The most widespread visualizations of topics in the humanities take advantage of this, by plotting a topic as a historical entity that can be studied in time. There is also an obvious affinity between plotting topic frequencies and plotting word frequencies. For word charts, the most widely-used source is Google Ngrams (created jointly with the Cultural Observatory at Harvard). Bookworm, which I have worked on, is obviously similar to Ngrams: it is designed to keep the Ngrams strategy of investigating trends through words, but also to refract the monolithic universal library into a set of individual texts that make it possible to study the history of books using words, not just the history of words using books.
The charts over time in Bookworm/Ngrams-type graphs promote the same type of reflection as these topic-model graphs. Both attempt to show the relative frequency of some meaningful entity in a large corpus. Although one can be legitimately interested in a word, they are most often used as proxies for some essence of an underlying concept. When using words, most scholars understand the difficulties with doing so. No individual words can capture the full breadth of something like “Western Marxism,” trace out its limits, or capture the inflections that characterize it. Vocabulary changes, so one word cannot stand in for an idea even if it did capture it fully for some period. And any word can have multiple meanings: a plot for “evolution” will track a great deal of math before Charles Darwin comes along. Moreover, the frequencies are simply too small to produce clean data with fewer than billions of words to begin with. Individual words sometimes occur as little as once per million words: although you can track them in a huge database like Google Ngrams, statistical noise may overwhelm any signal for a smaller corpus of merely a few thousand documents.
This is an intimidating catalog of problems. But it intimidates precisely because it is publicly accessible: the Ngrams-style approach wears its weaknesses on its sleeves. Topic modeling seems like an appealing way to fix just these problems, by producing statistical aggregates that map the history of ideas better than any word could. Instead of dividing texts into 200,000 (or so) words, it divides them into 200-or-so topics that should be nearly as easy to interpret, but that will be much more heavily populated. The topics should map onto concepts in some ways better than words do; and they avoid the ambiguity of a word like “bank” (riverbank? Bank of England?) by splitting it into different bins based on context.
Andrew Goldstone and Ted Underwood recently wrote a tour-de-force piece using topic models of the Proceedings of the Modern Language Association (hereafter PMLA) to frame big questions about the history of literary scholarship. One of their arguments is that the individual topic is too small a unit for analysis — “interpreters really need to survey a topic model as a whole, instead of considering single topics in isolation.” They argue we need to look at networks of interconnection through an entire model, because individual topics cannot stand in for discrete objects on their own. This is true, and I want to underline that one implication is that it is not so easy to pull out an individual topic and chart it because — for example — there may be another, highly similar topic, that drops at the same time. But a topic can be too big as well as too small. Just as logbook topics should be broken down to individual points to see where they may not be coherent, textual topics need to be broken down to their individual words to understand where they might fail.
________________________________________
◆ **STATED TASK A**
Translate this sentence from the passage on topic modeling into Spanish: "Vocabulary changes, so one word cannot stand in for an idea even if it did capture it fully for some period."

◆ **Data for locating visible targets**
________________________________________
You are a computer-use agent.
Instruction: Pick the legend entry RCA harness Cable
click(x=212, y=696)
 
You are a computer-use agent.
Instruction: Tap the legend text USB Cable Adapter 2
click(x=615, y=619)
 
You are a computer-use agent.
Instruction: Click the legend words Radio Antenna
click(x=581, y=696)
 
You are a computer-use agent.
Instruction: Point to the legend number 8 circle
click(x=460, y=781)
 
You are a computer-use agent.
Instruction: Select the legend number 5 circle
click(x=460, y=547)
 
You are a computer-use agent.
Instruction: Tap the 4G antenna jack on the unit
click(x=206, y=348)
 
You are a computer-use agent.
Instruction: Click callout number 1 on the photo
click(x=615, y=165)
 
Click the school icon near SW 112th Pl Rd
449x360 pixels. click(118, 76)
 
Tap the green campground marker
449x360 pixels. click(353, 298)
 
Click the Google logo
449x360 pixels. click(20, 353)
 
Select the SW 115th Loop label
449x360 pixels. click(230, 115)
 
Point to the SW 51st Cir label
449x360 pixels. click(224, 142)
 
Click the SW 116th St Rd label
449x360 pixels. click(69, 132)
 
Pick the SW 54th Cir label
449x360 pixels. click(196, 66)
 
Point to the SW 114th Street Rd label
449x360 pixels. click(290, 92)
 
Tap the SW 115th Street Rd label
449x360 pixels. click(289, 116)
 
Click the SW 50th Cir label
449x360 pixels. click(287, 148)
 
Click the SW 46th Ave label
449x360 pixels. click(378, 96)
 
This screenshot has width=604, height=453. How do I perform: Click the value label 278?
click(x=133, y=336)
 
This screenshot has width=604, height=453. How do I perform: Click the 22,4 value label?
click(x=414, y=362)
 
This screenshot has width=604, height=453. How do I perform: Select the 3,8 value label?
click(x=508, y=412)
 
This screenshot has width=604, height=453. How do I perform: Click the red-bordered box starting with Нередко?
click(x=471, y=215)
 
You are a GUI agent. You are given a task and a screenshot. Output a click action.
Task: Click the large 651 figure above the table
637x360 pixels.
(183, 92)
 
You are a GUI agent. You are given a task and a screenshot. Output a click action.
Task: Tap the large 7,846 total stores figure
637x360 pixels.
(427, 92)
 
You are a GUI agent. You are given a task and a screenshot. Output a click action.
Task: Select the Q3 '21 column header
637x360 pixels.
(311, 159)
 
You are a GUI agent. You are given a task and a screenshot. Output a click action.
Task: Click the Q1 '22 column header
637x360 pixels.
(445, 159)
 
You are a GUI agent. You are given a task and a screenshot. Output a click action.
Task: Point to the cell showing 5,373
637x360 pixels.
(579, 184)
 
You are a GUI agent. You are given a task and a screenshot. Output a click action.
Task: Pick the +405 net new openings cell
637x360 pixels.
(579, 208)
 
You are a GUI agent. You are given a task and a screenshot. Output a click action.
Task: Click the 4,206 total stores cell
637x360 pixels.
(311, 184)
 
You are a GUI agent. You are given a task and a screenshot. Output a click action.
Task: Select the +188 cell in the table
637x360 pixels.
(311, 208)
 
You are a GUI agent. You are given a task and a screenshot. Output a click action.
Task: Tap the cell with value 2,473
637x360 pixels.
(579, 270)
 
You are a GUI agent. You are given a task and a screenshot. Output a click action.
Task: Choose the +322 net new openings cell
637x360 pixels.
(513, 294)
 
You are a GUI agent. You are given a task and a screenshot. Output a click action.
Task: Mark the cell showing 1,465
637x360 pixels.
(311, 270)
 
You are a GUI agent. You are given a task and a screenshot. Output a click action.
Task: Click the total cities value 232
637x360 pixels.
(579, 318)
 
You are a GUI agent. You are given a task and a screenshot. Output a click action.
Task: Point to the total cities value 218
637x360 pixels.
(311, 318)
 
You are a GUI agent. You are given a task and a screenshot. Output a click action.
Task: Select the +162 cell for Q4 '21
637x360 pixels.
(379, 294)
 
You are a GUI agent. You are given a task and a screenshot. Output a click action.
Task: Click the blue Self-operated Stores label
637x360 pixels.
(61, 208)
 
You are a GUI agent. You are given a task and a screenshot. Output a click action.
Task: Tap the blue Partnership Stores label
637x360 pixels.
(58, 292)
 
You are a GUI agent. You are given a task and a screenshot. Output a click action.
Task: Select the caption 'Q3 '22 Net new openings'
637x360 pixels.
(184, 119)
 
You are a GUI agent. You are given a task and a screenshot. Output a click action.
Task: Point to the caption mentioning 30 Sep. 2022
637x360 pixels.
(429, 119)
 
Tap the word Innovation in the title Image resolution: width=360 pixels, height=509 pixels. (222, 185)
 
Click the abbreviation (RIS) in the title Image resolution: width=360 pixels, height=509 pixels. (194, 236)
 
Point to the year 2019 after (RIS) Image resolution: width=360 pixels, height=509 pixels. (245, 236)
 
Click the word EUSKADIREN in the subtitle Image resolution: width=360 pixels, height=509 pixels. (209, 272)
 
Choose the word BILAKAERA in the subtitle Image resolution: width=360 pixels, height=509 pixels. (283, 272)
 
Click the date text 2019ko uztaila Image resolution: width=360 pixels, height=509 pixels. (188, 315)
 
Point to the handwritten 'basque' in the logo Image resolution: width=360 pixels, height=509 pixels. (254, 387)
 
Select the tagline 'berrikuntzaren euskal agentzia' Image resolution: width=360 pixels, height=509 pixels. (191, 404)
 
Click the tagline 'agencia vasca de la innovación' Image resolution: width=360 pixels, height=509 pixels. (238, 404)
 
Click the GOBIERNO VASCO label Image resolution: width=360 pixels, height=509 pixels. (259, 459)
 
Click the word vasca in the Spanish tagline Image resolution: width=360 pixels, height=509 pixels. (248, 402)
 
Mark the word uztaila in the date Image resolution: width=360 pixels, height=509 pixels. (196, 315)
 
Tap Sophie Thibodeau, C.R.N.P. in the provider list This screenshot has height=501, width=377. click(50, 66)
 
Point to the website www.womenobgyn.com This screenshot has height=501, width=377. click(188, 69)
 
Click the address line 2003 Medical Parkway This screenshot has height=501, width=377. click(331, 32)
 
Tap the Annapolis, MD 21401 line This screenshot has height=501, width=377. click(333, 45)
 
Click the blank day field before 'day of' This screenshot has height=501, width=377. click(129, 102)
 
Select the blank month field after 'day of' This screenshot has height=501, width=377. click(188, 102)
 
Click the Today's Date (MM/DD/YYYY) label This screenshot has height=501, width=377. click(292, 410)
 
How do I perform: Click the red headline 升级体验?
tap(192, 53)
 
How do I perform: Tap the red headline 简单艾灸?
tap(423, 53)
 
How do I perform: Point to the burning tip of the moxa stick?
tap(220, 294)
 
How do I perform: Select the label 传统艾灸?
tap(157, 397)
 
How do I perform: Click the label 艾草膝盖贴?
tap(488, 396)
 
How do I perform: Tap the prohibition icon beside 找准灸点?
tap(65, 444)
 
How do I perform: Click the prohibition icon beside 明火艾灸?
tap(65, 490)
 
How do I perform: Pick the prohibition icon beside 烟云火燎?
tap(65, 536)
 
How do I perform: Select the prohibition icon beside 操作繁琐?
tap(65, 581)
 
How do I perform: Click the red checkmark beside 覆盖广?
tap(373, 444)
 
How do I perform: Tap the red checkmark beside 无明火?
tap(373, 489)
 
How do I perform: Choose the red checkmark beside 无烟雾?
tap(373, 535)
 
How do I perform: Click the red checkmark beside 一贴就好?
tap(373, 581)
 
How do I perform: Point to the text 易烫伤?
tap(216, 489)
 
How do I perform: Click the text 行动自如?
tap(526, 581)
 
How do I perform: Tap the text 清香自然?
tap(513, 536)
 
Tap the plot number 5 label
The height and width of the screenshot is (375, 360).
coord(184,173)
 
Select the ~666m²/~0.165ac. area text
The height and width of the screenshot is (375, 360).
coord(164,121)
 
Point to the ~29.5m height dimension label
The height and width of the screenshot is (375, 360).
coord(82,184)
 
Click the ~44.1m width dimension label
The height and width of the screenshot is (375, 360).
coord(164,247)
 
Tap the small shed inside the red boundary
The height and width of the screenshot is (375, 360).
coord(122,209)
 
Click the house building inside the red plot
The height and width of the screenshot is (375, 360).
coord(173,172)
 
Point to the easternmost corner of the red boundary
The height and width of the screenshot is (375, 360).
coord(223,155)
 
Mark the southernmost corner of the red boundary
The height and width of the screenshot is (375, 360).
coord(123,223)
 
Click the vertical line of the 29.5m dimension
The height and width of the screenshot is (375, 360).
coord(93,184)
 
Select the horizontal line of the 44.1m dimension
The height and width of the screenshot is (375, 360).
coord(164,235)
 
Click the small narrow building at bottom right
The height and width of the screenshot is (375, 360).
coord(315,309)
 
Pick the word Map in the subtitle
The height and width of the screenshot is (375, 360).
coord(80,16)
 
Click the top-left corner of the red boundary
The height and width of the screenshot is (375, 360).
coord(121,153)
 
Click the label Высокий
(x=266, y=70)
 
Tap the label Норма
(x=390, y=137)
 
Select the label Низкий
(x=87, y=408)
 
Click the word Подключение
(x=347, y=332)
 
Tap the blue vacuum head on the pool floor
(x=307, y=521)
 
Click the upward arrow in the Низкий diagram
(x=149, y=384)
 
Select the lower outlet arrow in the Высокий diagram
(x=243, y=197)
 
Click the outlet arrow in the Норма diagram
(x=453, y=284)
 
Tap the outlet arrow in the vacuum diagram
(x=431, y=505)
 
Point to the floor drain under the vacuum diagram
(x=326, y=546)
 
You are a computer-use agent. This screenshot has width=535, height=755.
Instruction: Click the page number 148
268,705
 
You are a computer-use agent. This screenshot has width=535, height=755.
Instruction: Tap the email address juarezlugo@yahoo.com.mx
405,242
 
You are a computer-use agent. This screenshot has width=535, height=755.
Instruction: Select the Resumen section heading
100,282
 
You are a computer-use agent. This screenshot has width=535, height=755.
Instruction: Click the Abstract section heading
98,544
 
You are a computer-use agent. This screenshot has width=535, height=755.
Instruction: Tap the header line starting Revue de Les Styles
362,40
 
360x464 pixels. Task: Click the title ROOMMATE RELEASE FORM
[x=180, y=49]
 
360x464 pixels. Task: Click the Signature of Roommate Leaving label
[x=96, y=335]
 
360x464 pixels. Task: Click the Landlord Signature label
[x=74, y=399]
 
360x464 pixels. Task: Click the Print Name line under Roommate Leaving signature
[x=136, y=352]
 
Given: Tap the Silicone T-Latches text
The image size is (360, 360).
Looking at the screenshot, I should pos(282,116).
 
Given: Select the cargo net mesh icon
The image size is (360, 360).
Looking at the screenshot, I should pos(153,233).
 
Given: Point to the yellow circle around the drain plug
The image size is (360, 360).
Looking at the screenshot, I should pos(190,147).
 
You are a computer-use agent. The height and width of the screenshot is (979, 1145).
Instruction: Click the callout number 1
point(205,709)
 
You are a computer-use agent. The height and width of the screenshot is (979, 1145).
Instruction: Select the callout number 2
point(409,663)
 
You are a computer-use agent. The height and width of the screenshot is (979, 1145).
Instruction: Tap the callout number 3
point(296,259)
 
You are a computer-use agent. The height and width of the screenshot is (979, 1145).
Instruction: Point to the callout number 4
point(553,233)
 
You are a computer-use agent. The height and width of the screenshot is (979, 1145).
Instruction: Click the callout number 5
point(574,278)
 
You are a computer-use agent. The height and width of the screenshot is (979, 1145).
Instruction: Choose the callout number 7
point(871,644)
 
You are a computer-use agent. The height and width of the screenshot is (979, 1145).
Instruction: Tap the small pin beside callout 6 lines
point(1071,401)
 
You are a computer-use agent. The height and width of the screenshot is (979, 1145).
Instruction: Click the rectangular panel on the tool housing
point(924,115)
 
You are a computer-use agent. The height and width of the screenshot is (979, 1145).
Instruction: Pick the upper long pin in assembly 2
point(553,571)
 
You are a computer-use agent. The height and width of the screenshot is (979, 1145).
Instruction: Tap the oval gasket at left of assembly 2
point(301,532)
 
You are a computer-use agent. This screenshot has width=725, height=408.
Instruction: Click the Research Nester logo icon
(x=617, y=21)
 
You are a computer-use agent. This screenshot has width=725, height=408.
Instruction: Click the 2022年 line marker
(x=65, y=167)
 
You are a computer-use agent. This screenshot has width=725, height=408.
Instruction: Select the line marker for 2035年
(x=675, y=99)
________________________________________
◆ **STATED TASK B**
From the listing above, reproduce word for word the part that opens with the line containing "Click the school icon near SW 112th Pl Rd" and closes with the line containing "click(x=471, y=215)", including both of those lines.

◆ **FULL RESPONSE A**
El vocabulario cambia, así que una sola palabra no puede representar una idea aunque la hubiera captado por completo durante algún período.

◆ **FULL RESPONSE B**
Click the school icon near SW 112th Pl Rd
449x360 pixels. click(118, 76)
 
Tap the green campground marker
449x360 pixels. click(353, 298)
 
Click the Google logo
449x360 pixels. click(20, 353)
 
Select the SW 115th Loop label
449x360 pixels. click(230, 115)
 
Point to the SW 51st Cir label
449x360 pixels. click(224, 142)
 
Click the SW 116th St Rd label
449x360 pixels. click(69, 132)
 
Pick the SW 54th Cir label
449x360 pixels. click(196, 66)
 
Point to the SW 114th Street Rd label
449x360 pixels. click(290, 92)
 
Tap the SW 115th Street Rd label
449x360 pixels. click(289, 116)
 
Click the SW 50th Cir label
449x360 pixels. click(287, 148)
 
Click the SW 46th Ave label
449x360 pixels. click(378, 96)
 
This screenshot has width=604, height=453. How do I perform: Click the value label 278?
click(x=133, y=336)
 
This screenshot has width=604, height=453. How do I perform: Click the 22,4 value label?
click(x=414, y=362)
 
This screenshot has width=604, height=453. How do I perform: Select the 3,8 value label?
click(x=508, y=412)
 
This screenshot has width=604, height=453. How do I perform: Click the red-bordered box starting with Нередко?
click(x=471, y=215)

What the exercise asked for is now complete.